The South Carolina Hospital Association does not track how many hospitals in South Carolina charge patients for copies of their medical records, and the group is prohibited from providing guidance to its members on suggested fees.
Changing to electronic
The federal Patient Protection and Affordable Care Act will provide incentives for all health care providers to convert from paper records to electronic ones, but many providers already use an electronic format.
A December 2012 study by the federal Centers for Disease Control and Prevention found that 65.5 percent of physician practices in South Carolina used some form of electronic medical records, although only 29.7 percent of practices in the state use a digital system that meets the basic requirements defined by the 2009 Health Information Technology for Economic and Clinical Health Act.
Some providers are in the process of changing from old systems to new systems. Woolwine said the Medical University Hospital’s electronic MyChart platform, which allows patients to access parts of their medical record online for free, is available for outpatients, but not inpatients yet.
“Medical records at MUSC are in the process of being fully digitized,” Woolwine said. The process is expected to be finished in July 2014. “There are plans in place to re-evaluate the costs associated with releasing electronic medical records once that implementation is complete and fully operational.”
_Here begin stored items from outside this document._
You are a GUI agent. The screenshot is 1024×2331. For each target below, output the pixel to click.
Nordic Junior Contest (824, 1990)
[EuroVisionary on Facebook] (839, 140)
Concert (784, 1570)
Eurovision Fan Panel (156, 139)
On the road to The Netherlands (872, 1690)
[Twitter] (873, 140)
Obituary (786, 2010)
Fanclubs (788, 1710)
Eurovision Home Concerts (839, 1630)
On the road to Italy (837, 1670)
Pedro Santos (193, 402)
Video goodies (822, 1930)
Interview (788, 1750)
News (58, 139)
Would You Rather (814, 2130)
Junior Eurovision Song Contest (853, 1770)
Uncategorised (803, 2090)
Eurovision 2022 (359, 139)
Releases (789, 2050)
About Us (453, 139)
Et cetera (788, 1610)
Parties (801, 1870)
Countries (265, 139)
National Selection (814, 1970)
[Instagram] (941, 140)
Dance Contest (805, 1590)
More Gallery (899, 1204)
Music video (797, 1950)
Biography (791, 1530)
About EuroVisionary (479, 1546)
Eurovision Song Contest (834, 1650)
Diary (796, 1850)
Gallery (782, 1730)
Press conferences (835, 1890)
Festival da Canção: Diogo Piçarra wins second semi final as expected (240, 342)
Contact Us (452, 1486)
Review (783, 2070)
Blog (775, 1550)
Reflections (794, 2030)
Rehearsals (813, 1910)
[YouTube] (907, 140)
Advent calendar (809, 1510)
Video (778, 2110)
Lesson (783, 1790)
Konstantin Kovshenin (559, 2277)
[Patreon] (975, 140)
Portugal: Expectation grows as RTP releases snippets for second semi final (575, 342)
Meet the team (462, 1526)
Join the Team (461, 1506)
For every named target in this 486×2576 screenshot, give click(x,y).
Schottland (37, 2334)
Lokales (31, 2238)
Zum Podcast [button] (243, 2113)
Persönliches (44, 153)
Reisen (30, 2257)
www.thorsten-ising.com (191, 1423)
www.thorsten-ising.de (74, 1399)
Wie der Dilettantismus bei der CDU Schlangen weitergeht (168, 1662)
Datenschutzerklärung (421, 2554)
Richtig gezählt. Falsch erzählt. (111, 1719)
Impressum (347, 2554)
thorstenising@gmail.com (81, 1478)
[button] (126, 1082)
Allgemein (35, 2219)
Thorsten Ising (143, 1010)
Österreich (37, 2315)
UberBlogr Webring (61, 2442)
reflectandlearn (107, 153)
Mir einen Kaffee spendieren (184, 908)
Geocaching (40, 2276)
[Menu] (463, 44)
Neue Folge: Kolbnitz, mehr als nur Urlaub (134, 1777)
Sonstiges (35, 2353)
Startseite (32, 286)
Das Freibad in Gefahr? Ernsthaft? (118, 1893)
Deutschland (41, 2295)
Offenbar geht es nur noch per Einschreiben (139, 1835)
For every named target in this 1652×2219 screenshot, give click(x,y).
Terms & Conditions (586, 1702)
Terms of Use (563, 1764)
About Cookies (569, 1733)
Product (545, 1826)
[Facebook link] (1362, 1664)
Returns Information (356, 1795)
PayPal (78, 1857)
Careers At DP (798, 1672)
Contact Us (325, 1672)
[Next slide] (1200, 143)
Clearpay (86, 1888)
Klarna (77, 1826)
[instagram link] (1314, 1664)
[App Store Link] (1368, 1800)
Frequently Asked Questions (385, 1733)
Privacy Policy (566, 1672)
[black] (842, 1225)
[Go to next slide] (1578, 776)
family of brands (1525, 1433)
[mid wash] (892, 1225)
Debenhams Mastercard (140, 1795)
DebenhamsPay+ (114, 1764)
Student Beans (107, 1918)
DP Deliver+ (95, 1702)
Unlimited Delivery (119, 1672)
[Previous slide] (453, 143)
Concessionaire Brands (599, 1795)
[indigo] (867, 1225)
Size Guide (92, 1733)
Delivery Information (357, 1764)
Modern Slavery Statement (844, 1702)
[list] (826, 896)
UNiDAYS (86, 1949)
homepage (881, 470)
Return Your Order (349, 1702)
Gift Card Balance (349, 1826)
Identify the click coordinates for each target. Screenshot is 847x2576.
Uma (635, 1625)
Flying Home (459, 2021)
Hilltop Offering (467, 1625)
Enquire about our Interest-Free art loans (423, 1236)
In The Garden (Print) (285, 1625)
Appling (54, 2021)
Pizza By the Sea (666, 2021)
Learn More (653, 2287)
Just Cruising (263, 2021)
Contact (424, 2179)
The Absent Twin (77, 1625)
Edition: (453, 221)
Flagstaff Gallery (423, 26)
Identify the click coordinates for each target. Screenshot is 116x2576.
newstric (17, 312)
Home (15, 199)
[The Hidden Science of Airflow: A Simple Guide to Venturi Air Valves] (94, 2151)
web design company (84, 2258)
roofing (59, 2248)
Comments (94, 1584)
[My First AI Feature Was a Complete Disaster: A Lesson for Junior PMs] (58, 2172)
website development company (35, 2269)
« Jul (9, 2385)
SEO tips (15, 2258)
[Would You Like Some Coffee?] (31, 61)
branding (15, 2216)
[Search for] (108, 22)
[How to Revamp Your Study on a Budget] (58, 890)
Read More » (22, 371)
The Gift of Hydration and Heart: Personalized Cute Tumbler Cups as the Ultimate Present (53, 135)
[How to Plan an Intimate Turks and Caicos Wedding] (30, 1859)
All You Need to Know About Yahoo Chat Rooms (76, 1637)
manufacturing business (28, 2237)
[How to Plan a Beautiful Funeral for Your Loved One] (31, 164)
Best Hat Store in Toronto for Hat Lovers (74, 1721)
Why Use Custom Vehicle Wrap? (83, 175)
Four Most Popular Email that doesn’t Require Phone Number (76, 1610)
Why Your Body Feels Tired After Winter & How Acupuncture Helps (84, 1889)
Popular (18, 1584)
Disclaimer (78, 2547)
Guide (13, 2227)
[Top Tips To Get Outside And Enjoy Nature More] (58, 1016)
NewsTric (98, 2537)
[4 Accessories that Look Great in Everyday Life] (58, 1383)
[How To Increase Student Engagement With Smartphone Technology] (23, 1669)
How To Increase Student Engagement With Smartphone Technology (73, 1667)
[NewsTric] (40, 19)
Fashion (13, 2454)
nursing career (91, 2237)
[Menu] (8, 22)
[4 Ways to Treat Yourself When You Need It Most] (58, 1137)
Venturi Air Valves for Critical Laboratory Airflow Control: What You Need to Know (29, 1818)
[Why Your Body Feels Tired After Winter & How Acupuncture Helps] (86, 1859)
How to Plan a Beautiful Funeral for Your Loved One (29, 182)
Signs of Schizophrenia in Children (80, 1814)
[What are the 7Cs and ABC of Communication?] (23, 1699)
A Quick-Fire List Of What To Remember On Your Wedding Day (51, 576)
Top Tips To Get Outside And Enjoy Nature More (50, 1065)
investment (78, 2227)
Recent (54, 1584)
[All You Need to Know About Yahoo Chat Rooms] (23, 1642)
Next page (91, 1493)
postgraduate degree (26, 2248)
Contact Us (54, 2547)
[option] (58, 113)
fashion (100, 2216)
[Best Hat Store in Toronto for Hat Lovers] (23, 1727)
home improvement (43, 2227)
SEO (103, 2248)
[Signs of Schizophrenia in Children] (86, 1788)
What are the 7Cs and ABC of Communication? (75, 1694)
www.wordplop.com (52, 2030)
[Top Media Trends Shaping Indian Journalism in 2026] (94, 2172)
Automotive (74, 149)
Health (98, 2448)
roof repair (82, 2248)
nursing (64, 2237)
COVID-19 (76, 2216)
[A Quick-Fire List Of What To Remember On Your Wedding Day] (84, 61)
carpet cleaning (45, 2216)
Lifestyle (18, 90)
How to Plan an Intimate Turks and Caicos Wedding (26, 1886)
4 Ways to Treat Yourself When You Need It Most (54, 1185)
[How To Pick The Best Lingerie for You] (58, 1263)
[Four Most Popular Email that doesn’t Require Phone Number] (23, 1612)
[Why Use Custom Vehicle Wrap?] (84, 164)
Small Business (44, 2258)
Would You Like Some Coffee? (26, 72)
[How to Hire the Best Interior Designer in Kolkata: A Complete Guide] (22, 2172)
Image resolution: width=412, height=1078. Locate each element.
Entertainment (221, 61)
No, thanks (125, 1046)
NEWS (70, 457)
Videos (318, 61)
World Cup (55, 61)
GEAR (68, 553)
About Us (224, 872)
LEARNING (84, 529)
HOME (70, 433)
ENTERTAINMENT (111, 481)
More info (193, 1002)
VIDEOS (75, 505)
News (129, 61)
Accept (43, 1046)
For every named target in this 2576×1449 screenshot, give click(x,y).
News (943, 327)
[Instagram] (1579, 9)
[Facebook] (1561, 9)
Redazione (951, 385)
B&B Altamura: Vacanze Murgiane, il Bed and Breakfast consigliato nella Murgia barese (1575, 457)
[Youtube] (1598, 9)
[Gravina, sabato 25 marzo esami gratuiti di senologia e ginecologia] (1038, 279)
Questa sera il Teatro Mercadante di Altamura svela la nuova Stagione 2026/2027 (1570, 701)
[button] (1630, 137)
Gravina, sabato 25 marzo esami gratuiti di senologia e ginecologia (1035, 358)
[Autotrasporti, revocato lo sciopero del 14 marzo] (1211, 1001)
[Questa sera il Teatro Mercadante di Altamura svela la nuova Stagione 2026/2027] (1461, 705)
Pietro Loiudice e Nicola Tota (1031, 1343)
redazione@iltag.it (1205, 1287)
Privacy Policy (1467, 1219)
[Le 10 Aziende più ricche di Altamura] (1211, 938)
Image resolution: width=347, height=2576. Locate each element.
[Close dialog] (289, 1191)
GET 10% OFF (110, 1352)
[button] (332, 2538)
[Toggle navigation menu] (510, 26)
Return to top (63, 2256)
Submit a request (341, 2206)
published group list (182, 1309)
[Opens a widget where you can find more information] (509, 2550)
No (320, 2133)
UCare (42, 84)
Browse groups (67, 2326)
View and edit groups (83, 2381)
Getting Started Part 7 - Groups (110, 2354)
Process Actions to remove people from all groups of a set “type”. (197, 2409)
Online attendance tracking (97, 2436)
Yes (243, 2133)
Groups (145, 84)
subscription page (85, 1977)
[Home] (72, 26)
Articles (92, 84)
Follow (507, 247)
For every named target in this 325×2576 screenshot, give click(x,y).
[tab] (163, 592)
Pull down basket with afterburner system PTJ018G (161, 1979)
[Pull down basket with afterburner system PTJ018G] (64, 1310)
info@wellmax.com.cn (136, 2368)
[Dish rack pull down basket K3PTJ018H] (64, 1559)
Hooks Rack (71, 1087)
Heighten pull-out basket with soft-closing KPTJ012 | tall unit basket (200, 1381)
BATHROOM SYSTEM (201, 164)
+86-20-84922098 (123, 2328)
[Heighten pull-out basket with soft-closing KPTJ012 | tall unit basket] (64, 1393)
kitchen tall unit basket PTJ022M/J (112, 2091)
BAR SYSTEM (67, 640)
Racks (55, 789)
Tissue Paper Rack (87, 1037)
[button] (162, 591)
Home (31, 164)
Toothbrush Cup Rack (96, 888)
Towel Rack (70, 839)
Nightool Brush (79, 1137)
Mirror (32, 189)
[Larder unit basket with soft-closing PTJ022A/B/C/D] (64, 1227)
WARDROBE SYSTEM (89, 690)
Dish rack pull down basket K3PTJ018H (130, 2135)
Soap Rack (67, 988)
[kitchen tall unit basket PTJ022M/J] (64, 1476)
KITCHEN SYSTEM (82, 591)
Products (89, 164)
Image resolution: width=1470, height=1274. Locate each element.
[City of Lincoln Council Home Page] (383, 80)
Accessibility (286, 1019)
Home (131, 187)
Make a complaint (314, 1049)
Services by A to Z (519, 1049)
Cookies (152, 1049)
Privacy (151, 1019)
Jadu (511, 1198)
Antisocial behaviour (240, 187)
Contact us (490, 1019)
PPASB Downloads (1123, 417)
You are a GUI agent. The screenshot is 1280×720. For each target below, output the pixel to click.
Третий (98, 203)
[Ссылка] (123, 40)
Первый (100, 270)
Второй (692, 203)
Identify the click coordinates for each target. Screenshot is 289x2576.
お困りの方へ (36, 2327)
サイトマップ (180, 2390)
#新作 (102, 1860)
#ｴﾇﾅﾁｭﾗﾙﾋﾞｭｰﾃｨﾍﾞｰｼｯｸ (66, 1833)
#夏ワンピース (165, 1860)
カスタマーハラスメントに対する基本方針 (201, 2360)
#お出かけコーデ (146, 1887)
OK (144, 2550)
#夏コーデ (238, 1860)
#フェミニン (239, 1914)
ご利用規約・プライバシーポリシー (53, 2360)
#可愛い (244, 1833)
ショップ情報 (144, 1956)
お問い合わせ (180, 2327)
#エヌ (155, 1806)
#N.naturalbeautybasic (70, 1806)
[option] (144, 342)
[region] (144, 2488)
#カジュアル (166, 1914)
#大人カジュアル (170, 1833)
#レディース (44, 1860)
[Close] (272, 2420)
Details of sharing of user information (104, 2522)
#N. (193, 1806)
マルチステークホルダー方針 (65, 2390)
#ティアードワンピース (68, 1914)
The hospital processes about 7,000 requests per month, she said. MUSC collected $340,962.05 in fees during the 2013 fiscal year for release of information requests.
“This collected amount covered our current expenses to execute accurate release of information, with no margin,” Woolwine said. IOD, the outside vendor that processes these requests, receives a portion of the revenue from the collected fees.
After complaining about her bill to an MUSC Board of Trustees member, Gloria Aslanidis said the hospital promised it would refund her money. When that didn’t happen, Aslanidis disputed the $3,801.30 charge on her credit card, and the full amount was credited to her account.
She also hired an attorney to represent her father in a potential malpractice case against the hospital. A lawsuit has not been filed yet, she said.
Hospitals in region
MUSC isn’t the only health care provider in the Lowcountry charging patients for copies of medical records, or even the only facility charging the maximum amount allowed by state law, but rates differ from hospital to hospital.
Trident Health processes records requests through HealthPort, an outside vendor, which charges patients 25 cents per page plus postage and sales tax, according to the medical records policy posted on the hospital system’s website.
Roper St. Francis Healthcare provides patients with a free, 10-page abstract of their hospital visit, then charges the same rate as MUSC for copies of the complete record.
East Cooper Medical Center provides the first 20 pages of the record for free, charges 65 cents for the following 30 pages and 50 cents for additional pages.
Palmetto Primary Care Physicians, which operates a network of doctors’ offices in seven counties around the Lowcountry, provides medical records to its patients for free.
“We have been on an EMR (electronic medical record) system for over 12 years and it helps with the transmission of data when patients are requesting medical records,” said Vivian Barajas, a spokeswoman for the physicians group.
Patient records at primary care doctors’ offices are usually more concise than hospital records, Kirby pointed out. Still, hospitals are catching up, he said.
“The Generation Y people are not going to tolerate paper records for the rest of their lives,” Kirby said. “We’ll get there. ... I’m hoping this is the end of an era.”